— Start of EXTRACT —

At the end of a person's Nazirite period there were certain atonement offerings he needed to bring to the Temple. The Talmud asks why should a Nazirite, who essentially has taken upon himself voluntary curbs and prohibitions beyond the letter of the law, be required to seek atonement? What sin did he commit? One Talmudic opinion suggests that the fact that he denied himself the pleasure of drinking wine is considered sinful.

Do we need to divorce ourselves from society in order to be holy?
Now the question is why is it wrong to deny oneself anything? Just because the Creator allows us to enjoy the fruit of the vine, is it wrong to decline? Will I really be held accountable for every product that bears a Kosher certification which I choose to do without? Just because a popular ice cream was recently approved by the Kashrut authorities, am I a sinner for sticking to sorbet? And if I haven't yet made it to that fancy kosher restaurant in Manhattan, am I desperately in need of some atonement?

The answer, it would appear, has more to do with attitude than with blatant iniquity. What is the right way to live? What should be our approach to G-d's creation and the material world? Do we need to divorce ourselves from society in order to be holy? Should we reject anything that isn't wholly spiritual because we fear it may interfere with our piety?

— End of EXTRACT —

• **TASKS TO CARRY OUT**:
(A) Reproduce the passage on the Nazirite word for word, starting at "Now the question" and ending at "of some atonement?".
(B) In the passage on the Nazirite, what does one Talmudic opinion consider sinful about the Nazirite?

— Start of DATA BLOCK —

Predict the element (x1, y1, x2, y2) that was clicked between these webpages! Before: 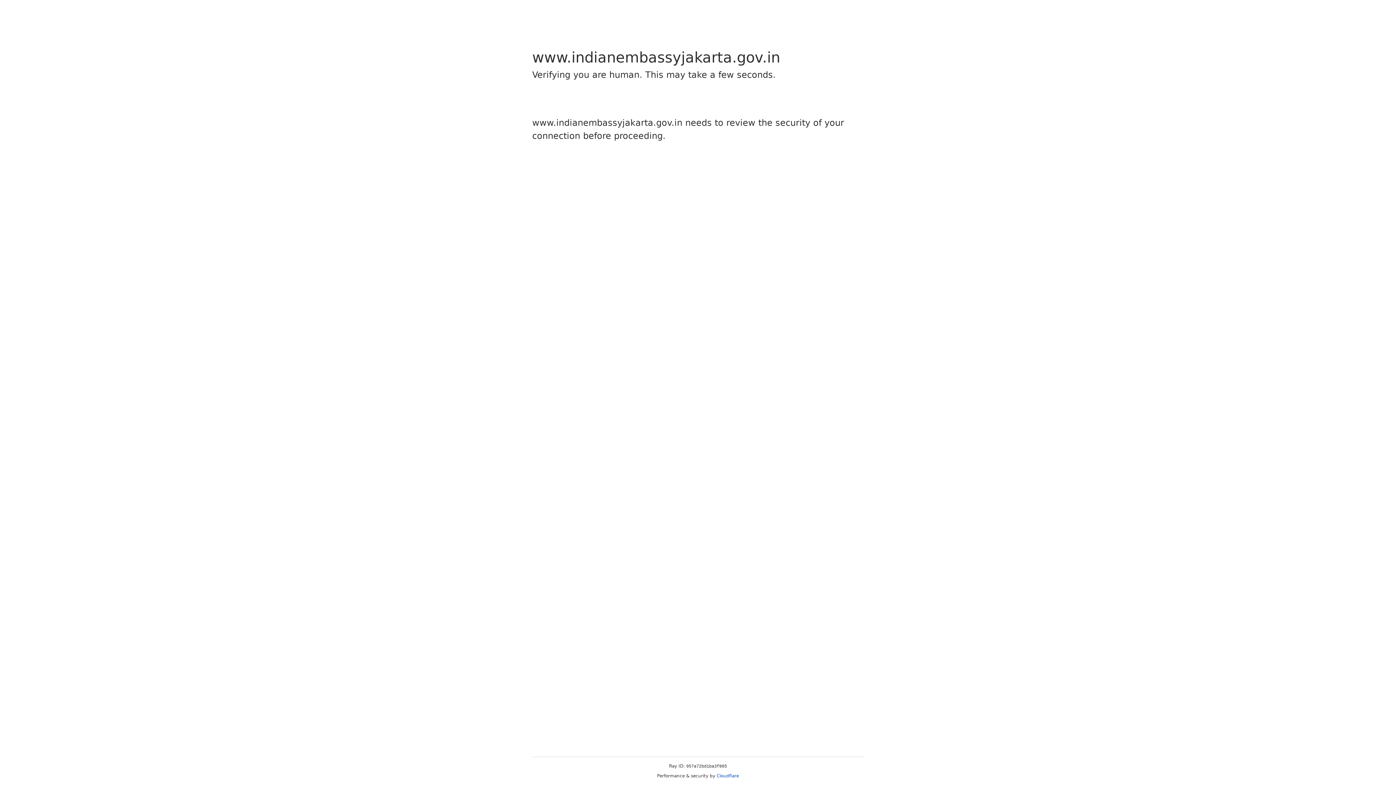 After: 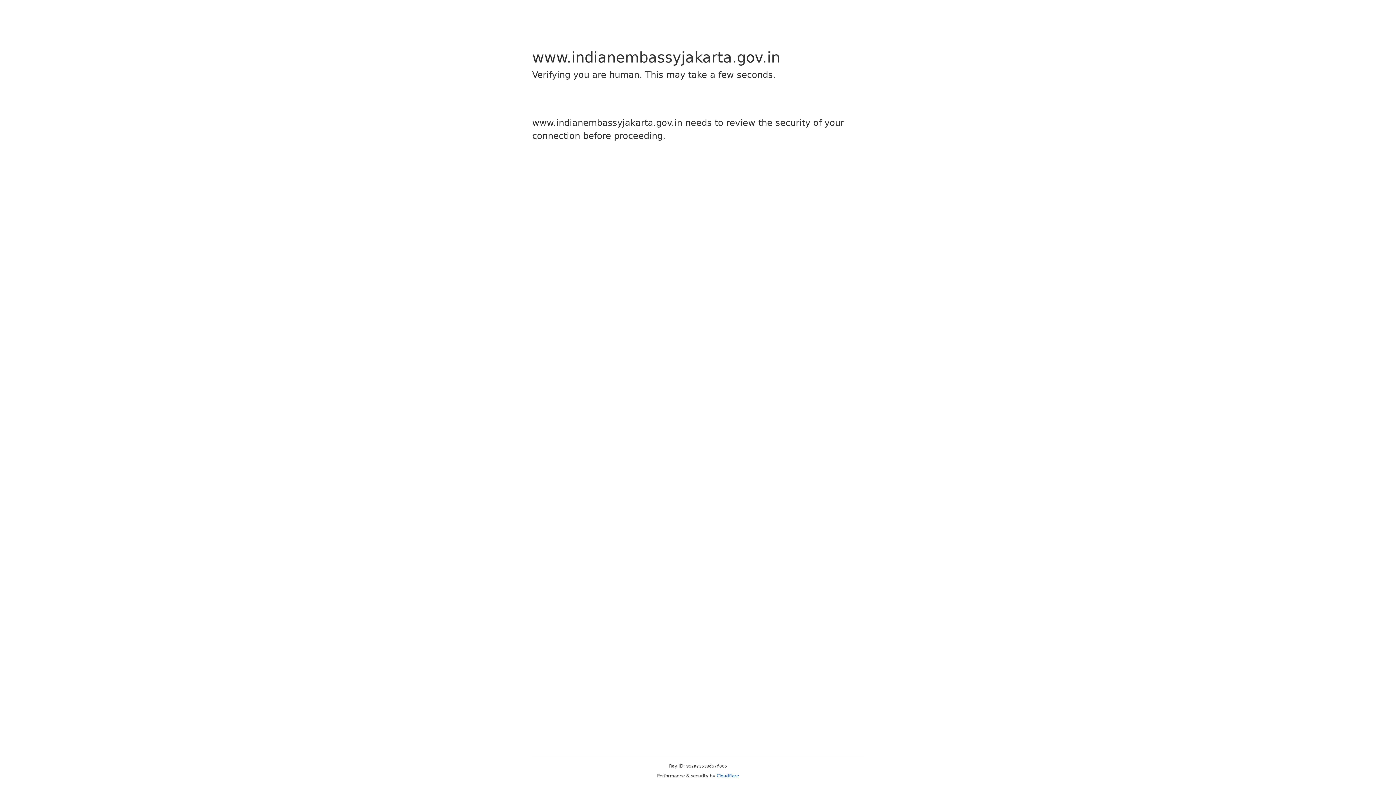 Action: label: Cloudflare bbox: (716, 773, 739, 778)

— End of DATA BLOCK —

• **TASK-BY-TASK ANSWERS**:
(A)
Now the question is why is it wrong to deny oneself anything? Just because the Creator allows us to enjoy the fruit of the vine, is it wrong to decline? Will I really be held accountable for every product that bears a Kosher certification which I choose to do without? Just because a popular ice cream was recently approved by the Kashrut authorities, am I a sinner for sticking to sorbet? And if I haven't yet made it to that fancy kosher restaurant in Manhattan, am I desperately in need of some atonement?

(B) That he denied himself the pleasure of drinking wine.